Hacker News new | ask | show | jobs
by _jal 2010 days ago
In the dark ages, when running an OS in the way you're referring to 'bare metal' was the default, it meant running something without a traditional kernel underneath it.

Not many things are written to do that, of course. Oracle used to offer an installation mode like this. It was generally a gimmick - you pay for a tiny bit of performance with a ton of flexibility. There are probably use cases where it makes sense, but not that many.

3 comments

Yeah, but it was a super niche term back then. After 2010, at least, bare metal was used a lot more for: "running the OS we need (+ app) directly on a physical server".

This usage has been, in my experience, a lot more widespread.

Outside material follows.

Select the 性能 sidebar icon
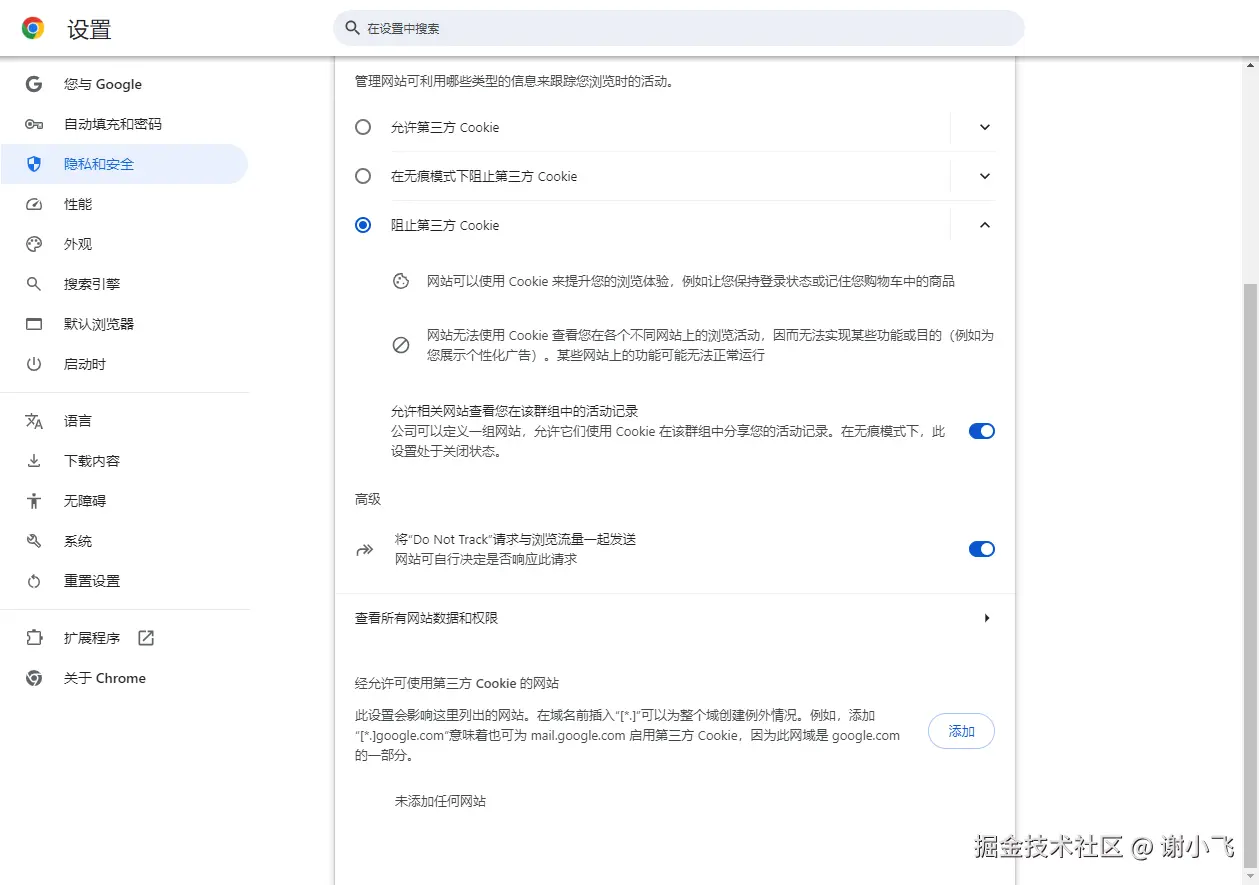 [33, 204]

> Oracle used to offer an installation mode like this

Oracle, and BEA before them, used to offer a JVM which ran on top of a thin custom OS designed only to host the JVM, you could call it a "unikernel". Product was called JRockit Virtual Edition (JRVE), WebLogic Server Virtual Edition (WLS-VE, when used to run WebLogic), earlier BEA called it LiquidVM. The internal name for that thin custom OS was in fact "Bare Metal". Similar in concept to https://github.com/cloudius-systems/osv but completely different implementation

I think one thing which caused a problem for it, is a lot of customers want to deploy various management tools to their VMs (security auditing software, performance monitoring software, etc) and when your VM runs a custom OS that becomes very difficult or impossible. So adopting this product could lead to the pain of having to ask for exceptions to policies requiring those tools and then defending the decision to adopt it against those who use those policies to argue against it. I think this is part of why the product was discontinued.

Nowadays, Oracle offers "bare metal servers" [1] – which are just hypervisor-less servers, same as other cloud vendors do. Or similarly, "Oracle Database Appliance Bare Metal System" [2] – which just means not installing a hypervisor on your Oracle Database Appliance.

So Oracle seems to have a history of using the phrase "bare metal" in both the senses being discussed here.

[1] https://www.oracle.com/cloud/compute/bare-metal.html

[2] https://docs.oracle.com/en/engineered-systems/oracle-databas...

Hmm - what's the overlap between your definition of "bare metal" and the current definition of "embedded"?

I will say, this comment section is the first time I'm hearing about "bare-metal" meaning "without an OS", but the above question is genuine curiosity.

Those terms are orthogonal. Embedded typically refers to running on some HW that is not typically thought of as a computer. Embedded SW can run within an OS or on bare metal.